TASK REQUIREMENTS –
Return the whole listing, keeping every character the same.

SUPPLIED MATERIAL –
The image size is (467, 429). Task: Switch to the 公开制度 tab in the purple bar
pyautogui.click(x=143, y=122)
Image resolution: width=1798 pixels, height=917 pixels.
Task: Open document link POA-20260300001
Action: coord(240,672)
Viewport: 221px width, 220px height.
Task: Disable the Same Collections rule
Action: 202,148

TASK OUTPUT –
The image size is (467, 429). Task: Switch to the 公开制度 tab in the purple bar
pyautogui.click(x=143, y=122)
Image resolution: width=1798 pixels, height=917 pixels.
Task: Open document link POA-20260300001
Action: coord(240,672)
Viewport: 221px width, 220px height.
Task: Disable the Same Collections rule
Action: 202,148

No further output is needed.